Page text —
# # # # #
It’s finally here! The baddest evildoers to ever oppose animated Disney heroism — now with Myers-Briggs types. There are a lot of villains that show up in Disney stories so I had to whittle it down to a fairly short list. Here’s my criteria:
- All Primary Members of the Disney Villains franchise show up here, except Chernabog.
- I then added a few other popular villains, paying special attention to the villains from films where I’ve already typed a Disney heroine.
- To keep the number of villains manageable, I decided not to type any of their side-kicks or secondary villains.
- I’m only typing the animated versions. This is mostly to maintain consistency, since sometimes the type changes in live-action reboots (such as Maleficent becoming more INFJ when she got her own film).
If you compare this chart to the ones I made for Disney Princesses, you’ll see they’re almost opposite each other. The spots on the chart that stood empty for the Princesses (ENFJ, INTJ, INTP) now have at least one occupant and some of the spots bursting with princesses don’t have any villains at all. The biggest trend seems to be Feeling types equal “good” and Thinking types equal “evil” (which really bugs me, but that’s a rant for another time).
There’s not much to go on for typing some of the villains. They’re often caricatures of personality types rather than fully-fleshed out characters. By necessity, associating a villain with a certain types means looking at the most negative stereotypes of that type. But Disney typing is fun, so even when we don’t have much to work, I’m going to take a guess at the character. You’re welcome to shout-out in the comments about what you do and don’t like! Have fun 🙂
- Please note: there were so many villains to type that I split them up into two blog posts. Part One covers the Sensing Type villains and Part Two will cover the Intuitive types.
- One more note: I mostly type by function stacks, so if you’re not familiar with that part of Myers-Briggs theory you can click here to read The Simplest Guide To Myers-Briggs Functions Ever.
Lady Tremaine — ESTJ
Most people type her as a TJ type (at least in the animated version), but beyond that there isn’t any agreement about her I/E or S/N preference. I’m pretty sure she’s a Sensor, but I’ve gone back and forth between introvert and extrovert. I’ve gone with extrovert because she’s very inclined to take-charge in the outer world and we don’t really see her spending any time alone.
- Te: The opening narration describes her as “cold, cruel, and bitterly jealous of Cinderella’s charm and beauty.” While not a fair representation of TJ types, “heartless” is an accusation stereotypically leveled against them, especially women. She’s very outwardly judgemental and her communication consists of authoritative orders.
- Si: My guess is that Lady Tremaine married Cinderella’s father for security. She already had a “good family” so she wasn’t social climbing. While we do see her trying to forward her daughters’ interests, it’s not really as part of a N-type’s long-term planning. She’s working within traditional roles to control and manipulate people.
- Ne: A pattern-recognition function, Extroverted Intuition helps Lady Tremain put the pieces together and realize Cinderella was the mystery woman at the ball.
- Fi: As an inferior function, Introverted Feeling can show up as outbursts of emotion and a fear of feeling. Lady Tremain is a very detached character, never showing her feelings for the people around her unless it’s in an angry outburst.
Queen of Hearts — ESTJ
The Queen of Hearts is one of the more exaggerated Disney villains. ESTJ nicknames include Supervisor, Executive, Overseer, and Enforcer. Take that to a villainous extreme and you just might get someone who lops off subordinates’ heads when things don’t go as they ordered.
# # # # #
Given material —
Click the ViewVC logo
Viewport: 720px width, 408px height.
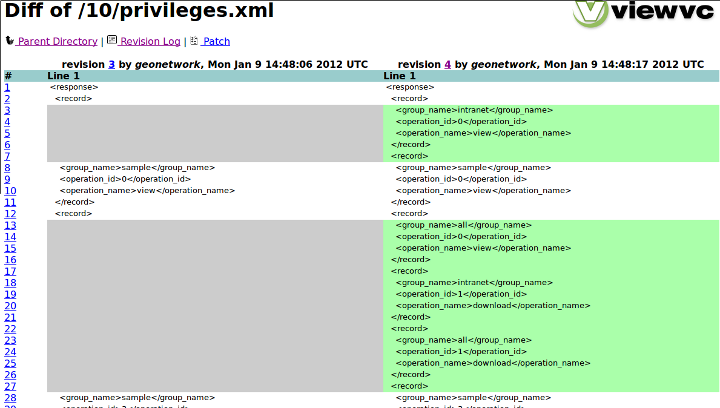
# # # # #
Work required —
Rewrite the Disney villains post starting with "Lady Tremaine —" and going on through "any time alone.", putting "extravert" in place of "extrovert".

Solution for this task —
Lady Tremaine — ESTJ
Most people type her as a TJ type (at least in the animated version), but beyond that there isn’t any agreement about her I/E or S/N preference. I’m pretty sure she’s a Sensor, but I’ve gone back and forth between introvert and extravert. I’ve gone with extravert because she’s very inclined to take-charge in the outer world and we don’t really see her spending any time alone.